---------- GIVEN PASSAGE ----------
Traditionally, we can use n-grams to generate language models to predict which word comes next given a history of words.

We'll use the lm module in nltk to get a sense of how non-neural language modelling is done.

In [None]:
from nltk.util import bigrams
from nltk.util import ngrams
from nltk.util import everygrams
from nltk.util import pad_sequence
from nltk.lm.preprocessing import pad_both_ends
# from nltk.lm.preprocessing import flatten

If we want to train a bigram model, we need to turn this text into bigrams. Here's what the first sentence of our text would look like if we use the ngrams function from NLTK for this.

In [None]:
nltk.download('punkt')
text = "I am learning Text Analytics"
tokens = nltk.tokenize.word_tokenize(text.lower())
tokens

[nltk_data] Downloading package punkt to /root/nltk_data...
[nltk_data]   Unzipping tokenizers/punkt.zip.


['i', 'am', 'learning', 'text', 'analytics']

In [None]:
list(bigrams(tokens))

[('i', 'am'), ('am', 'learning'), ('learning', 'text'), ('text', 'analytics')]

In [None]:
list(ngrams(tokens, n=3)) # n = no of grams

[('i', 'am', 'learning'),
 ('am', 'learning', 'text'),
 ('learning', 'text', 'analytics')]

In [None]:
list(everygrams(tokens, max_len=3)) # max_len will set the no of maximum grams

[('i',),
 ('i', 'am'),
 ('i', 'am', 'learning'),
 ('am',),
 ('am', 'learning'),
 ('am', 'learning', 'text'),
 ('learning',),
 ('learning', 'text'),
 ('learning', 'text', 'analytics'),
 ('text',),
 ('text', 'analytics'),
 ('analytics',)]

Add special "padding" symbols to the sentence before splitting it into ngrams. Fortunately, NLTK also has a function for that, let's see what it does to the first sentence.
---------- DATA SECTION ----------
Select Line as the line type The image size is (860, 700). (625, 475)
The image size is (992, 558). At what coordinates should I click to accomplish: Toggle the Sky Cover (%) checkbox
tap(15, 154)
----------
WRITTEN INSTRUCTION
Pick up the NLTK n-gram tutorial after its last sentence and carry it forward.

ANSWER TO THE TASK
In [None]:
from nltk.util import pad_sequence
list(pad_sequence(tokens, pad_left=True, left_pad_symbol="<s>", pad_right=True, right_pad_symbol="</s>", n=2)) 
# The n order of n-grams, if it's 2-grams, you pad once, 3-grams pad twice, etc. 

['<s>', 'i', 'am', 'learning', 'text', 'analytics', '</s>']

In [None]:
padded_sent = list(pad_sequence(tokens, pad_left=True, left_pad_symbol="<s>", pad_right=True, right_pad_symbol="</s>", n=2))
list(ngrams(padded_sent, n=2)) # bigram

[('<s>', 'i'),
 ('i', 'am'),
 ('am', 'learning'),
 ('learning', 'text'),
 ('text', 'analytics'),
 ('analytics', '</s>')]

Note the n argument, that tells the function we need padding for bigrams.

Now, passing all these parameters every time is tedious and in most cases they can be safely assumed as defaults anyway.

Thus the nltk.lm module provides a convenience function that has all these arguments already set while the other arguments remain the same as for pad_sequence.

In [None]:
from nltk.lm.preprocessing import pad_both_ends
list(pad_both_ends(tokens, n=3))

['<s>', '<s>', 'i', 'am', 'learning', 'text', 'analytics', '</s>', '</s>']

Combining the two parts discussed so far we get the following preparation steps for one sentence.

In [None]:
list(bigrams(pad_both_ends(tokens, n=2)))

[('<s>', 'i'),
 ('i', 'am'),
 ('am', 'learning'),
 ('learning', 'text'),
 ('text', 'analytics'),
 ('analytics', '</s>')]

To make our model more robust we could also train it on unigrams (single words) as well as bigrams, its main source of information. NLTK once again helpfully provides a function called everygrams.

While not the most efficient, it is conceptually simple.

In [None]:
from nltk.util import everygrams
padded_bigrams = list(pad_both_ends(tokens, n=2))
list(everygrams(padded_bigrams, max_len=1))

[('<s>',),
 ('i',),
 ('am',),
 ('learning',),
 ('text',),
 ('analytics',),
 ('</s>',)]

In [None]:
list(everygrams(padded_bigrams, max_len=2))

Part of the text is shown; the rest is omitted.